Ali bin Ebu Talib

Ebü’l-Hasen Alî b. Ebî Tâlib el-Kureşî el-Hâşimî (ö. 40/661)

Hz. Peygamber’in damadı, Hulefâ-yi Râşidîn’in dördüncüsü.

Hicretten yaklaşık yirmi iki yıl önce (m. 600) Mekke’de doğduğu rivayet edilmektedir. Babası Hz. Peygamber’in amcası Ebû Tâlib, annesi de Fâtıma bint Esed b. Hâşim’dir. Ebû Tâlib’in en küçük oğludur. Mekke’de baş gösteren kıtlık üzerine Hz. Peygamber amcası Ebû Tâlib’in yükünü hafifletmek için onu himayesine almış, Hz. Ali beş yaşından itibaren hicrete kadar onun yanında büyümüştür. Hz. Muhammed’in peygamberliğine ilk iman edenlerdendir. Ancak Hz. Hatice ile aynı zamanda veya ondan hemen sonra yahut da Hz. Hatice ve Hz. Ebû Bekir’den sonra iman ettiği hususu, Ehl-i sünnet ile Şiîler arasında tartışılan bir konudur (bk. Câhiz, el-Osmâniyye, s. 3-13). Bu sırada yaşının dokuz, on veya on bir olduğu rivayet edilir. Bu durumda onun Hz. Hatice’den sonra, yaşına göre, çocuklar arasında ilk inanan ve Hz. Peygamber’le birlikte ilk namaz kılan kimse olduğu ağırlık kazanmaktadır. Hz. Ali’nin hicretten önceki hayatı hakkında kaynaklarda fazla bilgi yoktur. Ancak hayatı, menkıbevî ve efsanevî rivayetlerle örülü Şiî kaynaklarda doğumundan itibaren en ince teferruatına kadar ve zengin kerametlerle dolu olarak anlatılır (bk. Ayânü’ş-Şîa, I, 323-562; İbn Şehrâşûb, I, 287 vd.; II, 3-377; III, 2-100).

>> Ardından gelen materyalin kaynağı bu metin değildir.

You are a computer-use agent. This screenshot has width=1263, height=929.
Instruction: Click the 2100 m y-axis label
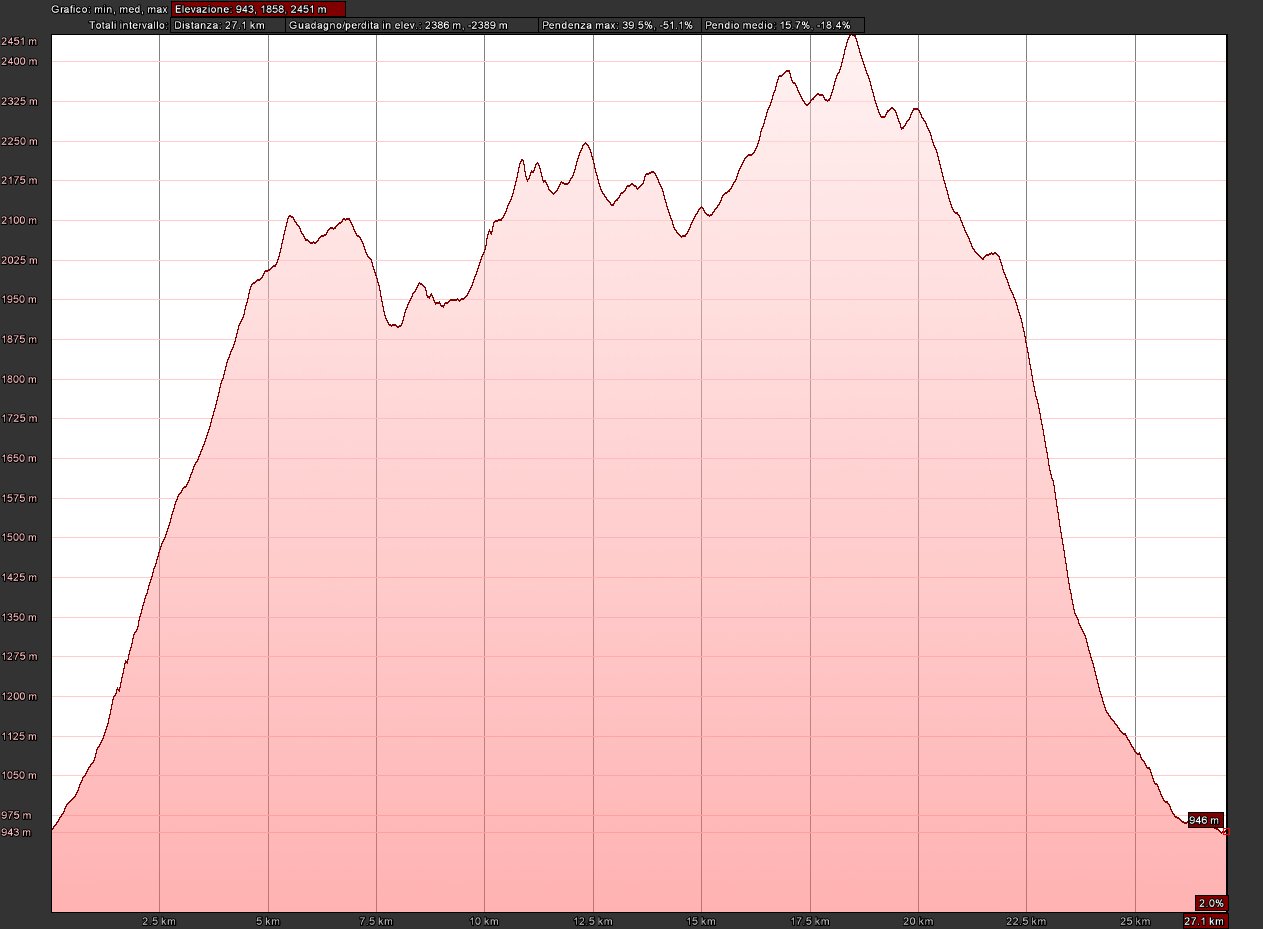point(20,220)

Mekke müşriklerinin eza ve cefalarını gittikçe artırmaları ve hatta kendisini öldürme hazırlıklarına girişmeleri üzerine Medine’ye hicret etmeye karar veren Hz. Peygamber, Hz. Ali’yi, kendisini öldürmeye gelecek müşrikleri oyalamak ve yokluğunu gözlemek maksadıyla Mekke’de bırakmıştır. O da geceyi Peygamber’in yatağında geçirerek onun evde olduğu kanaatini uyandırmıştır. Daha sonra da Hz. Peygamber’in kendisine bıraktığı emanetleri sahiplerine iade edip yine onun emri uyarınca Resûlullah’ın kızı Fâtıma, kendi annesi Fâtıma ve yanındakilerle Mekke’den ayrılarak Kubâ’da Hz. Peygamber’e yetişmiştir. Hicretin beşinci ayında muhacirler ile ensar arasında yakınlık ve dayanışma sağlamak amacıyla kurulan muâhât* sırasında Hz. Peygamber Ali’yi kendisine kardeş olarak seçmiş, hicretin 2. yılının son ayında da onu kızı Fâtıma ile evlendirmiştir. Bu evlilikten Hasan, Hüseyin ve ölü doğan Muhsin adlı erkek çocukları ile Zeyneb ve Ümmü Külsûm adlı kız çocukları olmuştur. Hz. Ali Hz. Fâtıma’nın sağlığında başka evlilik yapmamıştır. Fâtıma’nın vefatından sonra ise birçok defa evlenmiş ve çok sayıda çocuğu dünyaya gelmiştir (bk. ALİ EVLÂDI).

Hz. Ali Bedir, Uhud, Hendek ve Hayber başta olmak üzere hemen hemen bütün gazve ve seriyyelere katılmış, bu savaşlarda Resûl-i Ekrem’in sancaktarlığını yapmış ve daha sonraları menkıbevî bir üslûpla rivayet edilen büyük kahramanlıklar göstermiştir. Uhud’da ve Huneyn’de çeşitli yerlerinden yara almasına rağmen Hz. Peygamber’i bütün gücüyle korumuş, Hayber’de ağır bir demir kapıyı kalkan olarak kullanmış ve bu seferin zaferle sonuçlanarak yahudilere galebe çalınmasında büyük payı olmuştur. Fedek’te Benî Sa‘d’a karşı gönderilen seriyyeyi (6/628) ve Yemen’e yapılan seferi (10/632) sevk ve idare etmiştir. Bu sonuncu sefer üzerine Benî Hemdân kabilesi Müslümanlığı kabul etmiştir. Tebük Gazvesi’nde ise Hz. Peygamber’in vekili olarak Medine’de kalmıştır.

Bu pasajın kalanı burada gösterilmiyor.